John and Daisy Tan wanted the best for their children. Her parents wanted her to bring home perfect grades even in kindergarten. According to Orr, ‘Amy felt pressure to excel in all areas of school from a very young age” (29). Amy Tan mother wanted her daughter to be a neurosurgeon and a famous pianist, but Tan felt she wasn’t good enough to meet her mother’s expectations. Pressure from her mother made her feel that no matter how hard she tried to please Daisy she will never live up to her expectations.
In 1974 Amy graduated with a master’s degree in linguistics from San Jose State University. She married a tax attorney Lou DeMattei. Later Tan became an independent writer in 1983. Amy Tan wrote three stories in three years. Like the daughters in her books, Tan used her personal experience to be related to her stories. Amy wrote Two Kinds in 1989 which came from her The Joy Luck Club.

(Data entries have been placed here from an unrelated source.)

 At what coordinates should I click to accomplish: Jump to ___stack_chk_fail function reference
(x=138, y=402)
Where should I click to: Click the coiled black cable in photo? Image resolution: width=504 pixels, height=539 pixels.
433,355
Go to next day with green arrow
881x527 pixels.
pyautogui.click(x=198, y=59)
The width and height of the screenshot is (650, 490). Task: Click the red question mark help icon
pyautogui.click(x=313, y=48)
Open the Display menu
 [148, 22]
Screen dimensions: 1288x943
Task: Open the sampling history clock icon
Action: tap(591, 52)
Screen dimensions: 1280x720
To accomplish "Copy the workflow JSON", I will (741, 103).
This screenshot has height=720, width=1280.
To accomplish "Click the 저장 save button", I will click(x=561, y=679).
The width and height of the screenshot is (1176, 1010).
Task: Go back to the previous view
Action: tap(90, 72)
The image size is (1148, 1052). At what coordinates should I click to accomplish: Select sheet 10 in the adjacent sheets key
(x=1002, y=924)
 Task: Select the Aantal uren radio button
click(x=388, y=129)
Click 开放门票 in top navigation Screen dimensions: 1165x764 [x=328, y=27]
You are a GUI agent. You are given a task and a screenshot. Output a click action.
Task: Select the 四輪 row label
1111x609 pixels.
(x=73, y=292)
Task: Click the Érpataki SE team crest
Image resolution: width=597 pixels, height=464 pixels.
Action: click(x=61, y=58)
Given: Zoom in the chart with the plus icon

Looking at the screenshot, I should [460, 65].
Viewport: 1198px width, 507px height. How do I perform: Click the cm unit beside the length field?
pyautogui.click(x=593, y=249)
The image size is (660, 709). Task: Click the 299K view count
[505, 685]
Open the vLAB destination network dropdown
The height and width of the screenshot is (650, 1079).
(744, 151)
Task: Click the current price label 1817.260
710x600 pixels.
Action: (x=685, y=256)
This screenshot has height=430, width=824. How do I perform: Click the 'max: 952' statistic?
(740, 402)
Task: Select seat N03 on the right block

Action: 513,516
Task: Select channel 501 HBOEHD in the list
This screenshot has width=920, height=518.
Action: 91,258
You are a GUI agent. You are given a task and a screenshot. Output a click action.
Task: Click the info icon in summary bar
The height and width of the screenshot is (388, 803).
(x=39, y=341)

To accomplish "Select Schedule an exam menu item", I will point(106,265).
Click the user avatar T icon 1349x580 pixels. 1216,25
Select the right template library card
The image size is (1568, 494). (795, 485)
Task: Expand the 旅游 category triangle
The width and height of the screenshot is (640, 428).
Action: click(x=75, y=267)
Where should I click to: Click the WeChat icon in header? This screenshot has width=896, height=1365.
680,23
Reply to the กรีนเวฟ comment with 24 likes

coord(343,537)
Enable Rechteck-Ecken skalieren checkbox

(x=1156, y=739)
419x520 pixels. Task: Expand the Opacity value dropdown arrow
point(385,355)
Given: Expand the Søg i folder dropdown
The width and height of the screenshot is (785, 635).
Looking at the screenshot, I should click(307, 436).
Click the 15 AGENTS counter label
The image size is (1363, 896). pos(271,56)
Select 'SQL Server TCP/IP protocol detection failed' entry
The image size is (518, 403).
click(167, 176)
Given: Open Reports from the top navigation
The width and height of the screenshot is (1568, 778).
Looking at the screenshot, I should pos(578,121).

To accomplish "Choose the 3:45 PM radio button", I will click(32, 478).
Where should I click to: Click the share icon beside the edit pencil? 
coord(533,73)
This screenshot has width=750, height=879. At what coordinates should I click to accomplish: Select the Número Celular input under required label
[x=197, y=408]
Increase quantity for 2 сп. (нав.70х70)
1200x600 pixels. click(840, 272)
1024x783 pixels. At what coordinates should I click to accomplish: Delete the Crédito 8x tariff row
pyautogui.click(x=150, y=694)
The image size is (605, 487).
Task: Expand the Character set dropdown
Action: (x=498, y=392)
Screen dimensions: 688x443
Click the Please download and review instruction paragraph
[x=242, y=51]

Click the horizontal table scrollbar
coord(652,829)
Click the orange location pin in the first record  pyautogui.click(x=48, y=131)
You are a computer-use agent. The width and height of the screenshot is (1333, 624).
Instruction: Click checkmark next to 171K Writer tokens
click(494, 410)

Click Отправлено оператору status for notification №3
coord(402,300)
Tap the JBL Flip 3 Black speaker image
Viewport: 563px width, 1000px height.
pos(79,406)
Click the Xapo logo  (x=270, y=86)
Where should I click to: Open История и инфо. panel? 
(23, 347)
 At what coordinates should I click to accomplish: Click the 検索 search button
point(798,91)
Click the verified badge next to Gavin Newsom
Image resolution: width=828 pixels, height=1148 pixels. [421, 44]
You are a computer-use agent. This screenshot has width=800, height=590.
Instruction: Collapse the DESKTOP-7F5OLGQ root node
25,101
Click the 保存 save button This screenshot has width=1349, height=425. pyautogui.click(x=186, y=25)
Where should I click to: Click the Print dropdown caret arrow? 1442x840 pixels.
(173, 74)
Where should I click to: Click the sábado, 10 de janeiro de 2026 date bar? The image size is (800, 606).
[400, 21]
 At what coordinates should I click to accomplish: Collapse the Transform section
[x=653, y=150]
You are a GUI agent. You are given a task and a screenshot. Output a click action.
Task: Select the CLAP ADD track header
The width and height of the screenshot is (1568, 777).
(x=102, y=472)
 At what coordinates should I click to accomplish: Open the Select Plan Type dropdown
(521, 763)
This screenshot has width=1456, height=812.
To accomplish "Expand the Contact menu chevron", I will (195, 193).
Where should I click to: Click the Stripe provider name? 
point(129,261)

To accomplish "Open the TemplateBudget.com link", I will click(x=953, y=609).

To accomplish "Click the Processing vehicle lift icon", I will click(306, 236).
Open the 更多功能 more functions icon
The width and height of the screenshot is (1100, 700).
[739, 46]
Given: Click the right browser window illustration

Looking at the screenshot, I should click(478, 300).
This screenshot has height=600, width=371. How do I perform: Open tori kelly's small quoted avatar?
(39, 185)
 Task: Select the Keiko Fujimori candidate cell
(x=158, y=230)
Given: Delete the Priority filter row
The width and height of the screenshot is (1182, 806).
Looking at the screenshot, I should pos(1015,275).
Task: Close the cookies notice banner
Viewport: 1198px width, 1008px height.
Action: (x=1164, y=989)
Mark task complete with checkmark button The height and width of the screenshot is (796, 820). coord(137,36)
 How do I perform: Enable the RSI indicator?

The relationship of a daughter and mother in Two Kinds was unacceptable to others. The character describes a young Chinese American girl and her mother a Chinese immigrant that lives in the United States. Jing-mei is caught in between her mother’s cultural beliefs on how to raise her daughter and her own identity as a Chinese American young girl. Jing-mei mother believes if she raised her daughter in America, she’ll have a better chance of being successful and wealthy than living in China. According to Liz, “Like many immigrants to the United States, Jing-mei mother has created idealized visions of her adopted country as a land of opportunity where all dreams may be realized’. Jing-mei did not agree with her mother vision of America as a place where you can be what you want to be. However, Jing-mei thought of America being a country for hopes and dreams to be a challenge. After losing everything financially and personally in China her mother focus is to have a better future for her daughter. As Jing-mei stated: ‘America was where all my mother’s hopes lay. She had come here in 1949 after losing everything in China: her mother and father, her family home, her first husband, and two daughters, twin baby girls. But she never looked back with regret. There were so many ways for things to get better” (Tan 222).
Her mother’s American hopes and dreams of her daughter being famous was the symbol of the story. Also, her mother wanted her to be perfect at everything she wanted her to do. According to Mathews, ‘The myths of the perfect mother give rise to impossible expectations and set mothers up for failure”(221).